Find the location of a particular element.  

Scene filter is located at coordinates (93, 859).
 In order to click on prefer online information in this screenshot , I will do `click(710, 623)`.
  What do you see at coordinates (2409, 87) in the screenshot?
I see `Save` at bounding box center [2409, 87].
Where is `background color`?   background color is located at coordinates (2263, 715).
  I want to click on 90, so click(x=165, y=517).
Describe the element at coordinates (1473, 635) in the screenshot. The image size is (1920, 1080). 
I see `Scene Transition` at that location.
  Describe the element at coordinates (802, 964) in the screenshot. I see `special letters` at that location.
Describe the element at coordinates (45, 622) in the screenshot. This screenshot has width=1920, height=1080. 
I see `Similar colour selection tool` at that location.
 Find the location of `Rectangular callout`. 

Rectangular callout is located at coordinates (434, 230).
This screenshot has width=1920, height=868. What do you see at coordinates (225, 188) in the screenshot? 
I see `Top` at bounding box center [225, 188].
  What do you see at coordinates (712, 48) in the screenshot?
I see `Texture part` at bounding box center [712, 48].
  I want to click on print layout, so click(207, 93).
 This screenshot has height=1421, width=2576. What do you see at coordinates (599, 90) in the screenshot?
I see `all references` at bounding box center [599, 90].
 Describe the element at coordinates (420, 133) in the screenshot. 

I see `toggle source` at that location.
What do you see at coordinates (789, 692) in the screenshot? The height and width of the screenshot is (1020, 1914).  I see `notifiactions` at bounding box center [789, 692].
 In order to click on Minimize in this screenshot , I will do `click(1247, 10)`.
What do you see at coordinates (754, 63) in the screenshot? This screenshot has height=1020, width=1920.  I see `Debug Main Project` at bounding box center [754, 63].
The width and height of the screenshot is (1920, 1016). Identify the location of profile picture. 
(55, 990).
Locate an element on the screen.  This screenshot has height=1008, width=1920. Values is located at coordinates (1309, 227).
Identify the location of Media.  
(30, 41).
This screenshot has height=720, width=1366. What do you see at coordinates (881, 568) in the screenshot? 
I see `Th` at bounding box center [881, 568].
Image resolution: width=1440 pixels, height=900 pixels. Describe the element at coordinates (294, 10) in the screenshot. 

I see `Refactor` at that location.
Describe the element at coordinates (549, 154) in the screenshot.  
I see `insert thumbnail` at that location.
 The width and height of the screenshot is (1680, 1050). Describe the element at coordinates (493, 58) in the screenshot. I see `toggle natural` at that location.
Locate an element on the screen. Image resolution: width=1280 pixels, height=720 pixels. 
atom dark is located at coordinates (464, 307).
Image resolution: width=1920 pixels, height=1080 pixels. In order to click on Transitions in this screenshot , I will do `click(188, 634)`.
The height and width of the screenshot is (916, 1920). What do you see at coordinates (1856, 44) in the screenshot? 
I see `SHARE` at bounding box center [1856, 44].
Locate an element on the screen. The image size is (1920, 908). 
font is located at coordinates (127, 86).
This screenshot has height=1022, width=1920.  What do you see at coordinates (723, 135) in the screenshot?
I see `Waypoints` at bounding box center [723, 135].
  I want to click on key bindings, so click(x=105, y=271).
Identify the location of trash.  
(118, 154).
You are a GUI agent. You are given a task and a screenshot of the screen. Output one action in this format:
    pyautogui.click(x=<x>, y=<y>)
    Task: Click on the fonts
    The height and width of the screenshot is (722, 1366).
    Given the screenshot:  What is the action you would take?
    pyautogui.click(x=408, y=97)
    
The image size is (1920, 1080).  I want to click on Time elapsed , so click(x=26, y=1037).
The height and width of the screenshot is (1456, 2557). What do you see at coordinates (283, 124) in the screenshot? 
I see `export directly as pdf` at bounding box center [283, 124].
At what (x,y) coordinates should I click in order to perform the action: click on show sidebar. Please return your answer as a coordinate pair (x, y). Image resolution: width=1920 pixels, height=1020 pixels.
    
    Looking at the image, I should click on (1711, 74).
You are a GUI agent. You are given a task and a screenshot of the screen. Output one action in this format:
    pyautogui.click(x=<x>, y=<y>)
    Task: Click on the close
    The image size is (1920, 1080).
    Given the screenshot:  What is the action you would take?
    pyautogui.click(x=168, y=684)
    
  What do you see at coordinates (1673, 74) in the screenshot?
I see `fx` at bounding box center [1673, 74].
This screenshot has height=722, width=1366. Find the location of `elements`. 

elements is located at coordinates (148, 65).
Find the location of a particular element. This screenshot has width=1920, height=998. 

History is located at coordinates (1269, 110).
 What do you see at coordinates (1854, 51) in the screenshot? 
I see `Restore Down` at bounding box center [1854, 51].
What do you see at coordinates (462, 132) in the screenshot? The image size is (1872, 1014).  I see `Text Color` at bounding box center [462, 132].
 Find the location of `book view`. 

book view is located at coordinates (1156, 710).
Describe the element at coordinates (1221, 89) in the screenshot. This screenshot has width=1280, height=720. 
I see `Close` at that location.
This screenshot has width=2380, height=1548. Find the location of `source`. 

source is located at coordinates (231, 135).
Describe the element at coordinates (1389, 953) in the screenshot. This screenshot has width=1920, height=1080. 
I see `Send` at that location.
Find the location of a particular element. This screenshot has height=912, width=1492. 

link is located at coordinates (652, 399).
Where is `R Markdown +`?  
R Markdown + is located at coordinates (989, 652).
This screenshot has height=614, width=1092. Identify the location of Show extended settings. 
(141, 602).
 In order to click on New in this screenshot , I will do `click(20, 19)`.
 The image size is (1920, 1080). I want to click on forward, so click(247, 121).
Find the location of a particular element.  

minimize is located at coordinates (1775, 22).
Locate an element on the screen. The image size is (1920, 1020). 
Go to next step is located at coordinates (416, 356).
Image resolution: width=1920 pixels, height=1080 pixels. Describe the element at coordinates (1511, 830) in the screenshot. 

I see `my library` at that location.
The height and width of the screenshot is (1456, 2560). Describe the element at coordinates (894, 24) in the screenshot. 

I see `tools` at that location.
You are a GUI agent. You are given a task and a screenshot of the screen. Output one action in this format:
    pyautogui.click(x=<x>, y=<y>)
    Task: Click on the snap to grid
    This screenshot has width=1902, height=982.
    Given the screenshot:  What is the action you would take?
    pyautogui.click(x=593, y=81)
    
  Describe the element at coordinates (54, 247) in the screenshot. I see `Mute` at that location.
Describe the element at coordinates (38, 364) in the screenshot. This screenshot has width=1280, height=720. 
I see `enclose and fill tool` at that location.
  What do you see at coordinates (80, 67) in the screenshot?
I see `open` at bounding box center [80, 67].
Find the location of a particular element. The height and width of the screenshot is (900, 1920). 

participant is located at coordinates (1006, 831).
-------------------------
Copy these rows word for word.

Find the location of a particular element.  

Scene filter is located at coordinates (93, 859).
 In order to click on prefer online information in this screenshot , I will do `click(710, 623)`.
  What do you see at coordinates (2409, 87) in the screenshot?
I see `Save` at bounding box center [2409, 87].
Where is `background color`?   background color is located at coordinates (2263, 715).
  I want to click on 90, so click(x=165, y=517).
Describe the element at coordinates (1473, 635) in the screenshot. The image size is (1920, 1080). 
I see `Scene Transition` at that location.
  Describe the element at coordinates (802, 964) in the screenshot. I see `special letters` at that location.
Describe the element at coordinates (45, 622) in the screenshot. This screenshot has width=1920, height=1080. 
I see `Similar colour selection tool` at that location.
 Find the location of `Rectangular callout`. 

Rectangular callout is located at coordinates (434, 230).
This screenshot has width=1920, height=868. What do you see at coordinates (225, 188) in the screenshot? 
I see `Top` at bounding box center [225, 188].
  What do you see at coordinates (712, 48) in the screenshot?
I see `Texture part` at bounding box center [712, 48].
  I want to click on print layout, so click(207, 93).
 This screenshot has height=1421, width=2576. What do you see at coordinates (599, 90) in the screenshot?
I see `all references` at bounding box center [599, 90].
 Describe the element at coordinates (420, 133) in the screenshot. 

I see `toggle source` at that location.
What do you see at coordinates (789, 692) in the screenshot? The height and width of the screenshot is (1020, 1914).  I see `notifiactions` at bounding box center [789, 692].
 In order to click on Minimize in this screenshot , I will do `click(1247, 10)`.
What do you see at coordinates (754, 63) in the screenshot? This screenshot has height=1020, width=1920.  I see `Debug Main Project` at bounding box center [754, 63].
The width and height of the screenshot is (1920, 1016). Identify the location of profile picture. 
(55, 990).
Locate an element on the screen.  This screenshot has height=1008, width=1920. Values is located at coordinates (1309, 227).
Identify the location of Media.  
(30, 41).
This screenshot has height=720, width=1366. What do you see at coordinates (881, 568) in the screenshot? 
I see `Th` at bounding box center [881, 568].
Image resolution: width=1440 pixels, height=900 pixels. Describe the element at coordinates (294, 10) in the screenshot. 

I see `Refactor` at that location.
Describe the element at coordinates (549, 154) in the screenshot.  
I see `insert thumbnail` at that location.
 The width and height of the screenshot is (1680, 1050). Describe the element at coordinates (493, 58) in the screenshot. I see `toggle natural` at that location.
Locate an element on the screen. Image resolution: width=1280 pixels, height=720 pixels. 
atom dark is located at coordinates (464, 307).
Image resolution: width=1920 pixels, height=1080 pixels. In order to click on Transitions in this screenshot , I will do `click(188, 634)`.
The height and width of the screenshot is (916, 1920). What do you see at coordinates (1856, 44) in the screenshot? 
I see `SHARE` at bounding box center [1856, 44].
Locate an element on the screen. The image size is (1920, 908). 
font is located at coordinates (127, 86).
This screenshot has height=1022, width=1920.  What do you see at coordinates (723, 135) in the screenshot?
I see `Waypoints` at bounding box center [723, 135].
  I want to click on key bindings, so click(x=105, y=271).
Identify the location of trash.  
(118, 154).
You are a GUI agent. You are given a task and a screenshot of the screen. Output one action in this format:
    pyautogui.click(x=<x>, y=<y>)
    Task: Click on the fonts
    The height and width of the screenshot is (722, 1366).
    Given the screenshot:  What is the action you would take?
    pyautogui.click(x=408, y=97)
    
The image size is (1920, 1080).  I want to click on Time elapsed , so click(x=26, y=1037).
The height and width of the screenshot is (1456, 2557). What do you see at coordinates (283, 124) in the screenshot? 
I see `export directly as pdf` at bounding box center [283, 124].
At what (x,y) coordinates should I click in order to perform the action: click on show sidebar. Please return your answer as a coordinate pair (x, y). Image resolution: width=1920 pixels, height=1020 pixels.
    
    Looking at the image, I should click on (1711, 74).
You are a GUI agent. You are given a task and a screenshot of the screen. Output one action in this format:
    pyautogui.click(x=<x>, y=<y>)
    Task: Click on the close
    The image size is (1920, 1080).
    Given the screenshot:  What is the action you would take?
    pyautogui.click(x=168, y=684)
    
  What do you see at coordinates (1673, 74) in the screenshot?
I see `fx` at bounding box center [1673, 74].
This screenshot has height=722, width=1366. Find the location of `elements`. 

elements is located at coordinates (148, 65).
Find the location of a particular element. This screenshot has width=1920, height=998. 

History is located at coordinates (1269, 110).
 What do you see at coordinates (1854, 51) in the screenshot? 
I see `Restore Down` at bounding box center [1854, 51].
What do you see at coordinates (462, 132) in the screenshot? The image size is (1872, 1014).  I see `Text Color` at bounding box center [462, 132].
 Find the location of `book view`. 

book view is located at coordinates (1156, 710).
Describe the element at coordinates (1221, 89) in the screenshot. This screenshot has width=1280, height=720. 
I see `Close` at that location.
This screenshot has width=2380, height=1548. Find the location of `source`. 

source is located at coordinates (231, 135).
Describe the element at coordinates (1389, 953) in the screenshot. This screenshot has width=1920, height=1080. 
I see `Send` at that location.
Find the location of a particular element. This screenshot has height=912, width=1492. 

link is located at coordinates (652, 399).
Where is `R Markdown +`?  
R Markdown + is located at coordinates (989, 652).
This screenshot has height=614, width=1092. Identify the location of Show extended settings. 
(141, 602).
 In order to click on New in this screenshot , I will do `click(20, 19)`.
 The image size is (1920, 1080). I want to click on forward, so click(247, 121).
Find the location of a particular element.  

minimize is located at coordinates (1775, 22).
Locate an element on the screen. The image size is (1920, 1020). 
Go to next step is located at coordinates (416, 356).
Image resolution: width=1920 pixels, height=1080 pixels. Describe the element at coordinates (1511, 830) in the screenshot. 

I see `my library` at that location.
The height and width of the screenshot is (1456, 2560). Describe the element at coordinates (894, 24) in the screenshot. 

I see `tools` at that location.
You are a GUI agent. You are given a task and a screenshot of the screen. Output one action in this format:
    pyautogui.click(x=<x>, y=<y>)
    Task: Click on the snap to grid
    This screenshot has width=1902, height=982.
    Given the screenshot:  What is the action you would take?
    pyautogui.click(x=593, y=81)
    
  Describe the element at coordinates (54, 247) in the screenshot. I see `Mute` at that location.
Describe the element at coordinates (38, 364) in the screenshot. This screenshot has width=1280, height=720. 
I see `enclose and fill tool` at that location.
  What do you see at coordinates (80, 67) in the screenshot?
I see `open` at bounding box center [80, 67].
Find the location of a particular element. The height and width of the screenshot is (900, 1920). 

participant is located at coordinates (1006, 831).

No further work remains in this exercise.